Barossa is home to some of the oldest surviving winegrape vineyards in the world, with one gnarly old cluster believed to date back to 1843.
This claim isn’t marketing hype. In the 1860s the vine aphid phylloxera was introduced to European vineyards in vine planting material from the USA and by 1889 nearly 90% of European vineyards had been killed. The pest also spread to Australia, devastating vineyards in New South Wales, Victoria and Western Australia.
South Australia was the only colony to have a far-sighted quarantine policy that restricted the importation of vine planting material, which meant that vineyards planted by the early Silesian settlers in the 1840s and 1850s in the Barossa continued to flourish.
The other reason that Barossa has such old vines is attributed to typical Silesian frugality – why pull out a vine if it is still bearing fruit, especially good fruit that makes great wine?
In the 1980s a State Government sponsored scheme to remove old unwanted varieties and “modernize” the industry saw many of these vines fall to the bulldozer. However, a small group of true believers paid growers to keep their old vines – mainly Shiraz and Grenache – and by the 1990s they became highly prized for their low yields of concentrated fruit.
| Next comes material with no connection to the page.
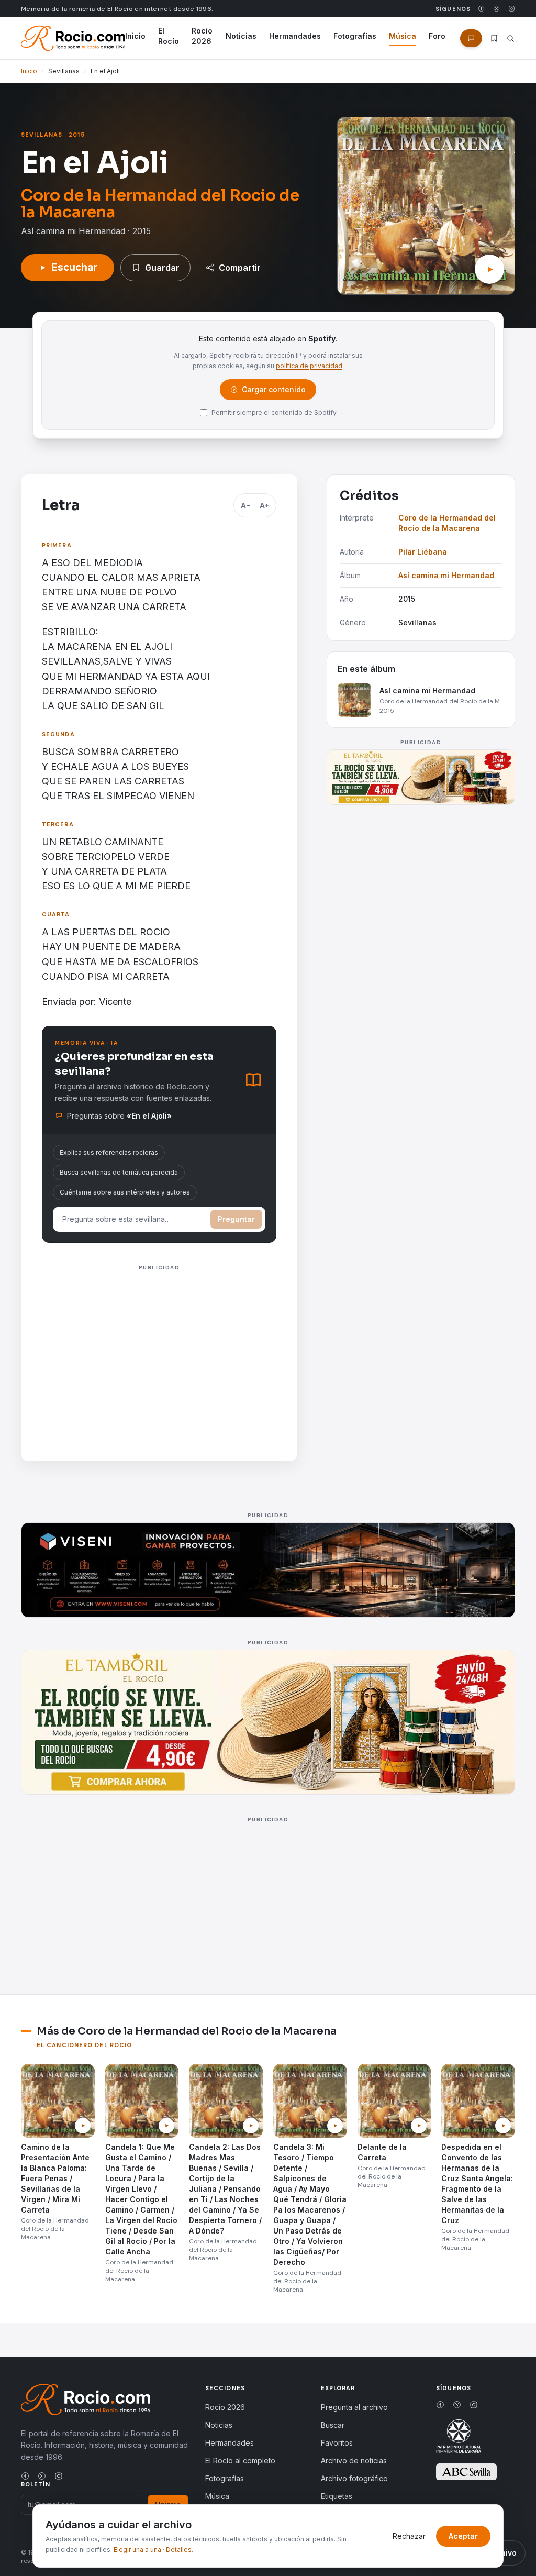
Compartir (240, 267)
Small pockets continue to be maintained in Bethany, Langmeil, Krondorf, Greenock and in the northern Barossa.
While the idea of a Charter had been debated for a number of years, it was the Yalumba Wine Company that declared its own framework for classification in 2007, gifting it to the broader Barossa region in 2009.
The Barossa Old Vine Charter – classifying vines into four categories by age – is dedicated to the recognition, preservation and promotion of old vineyards.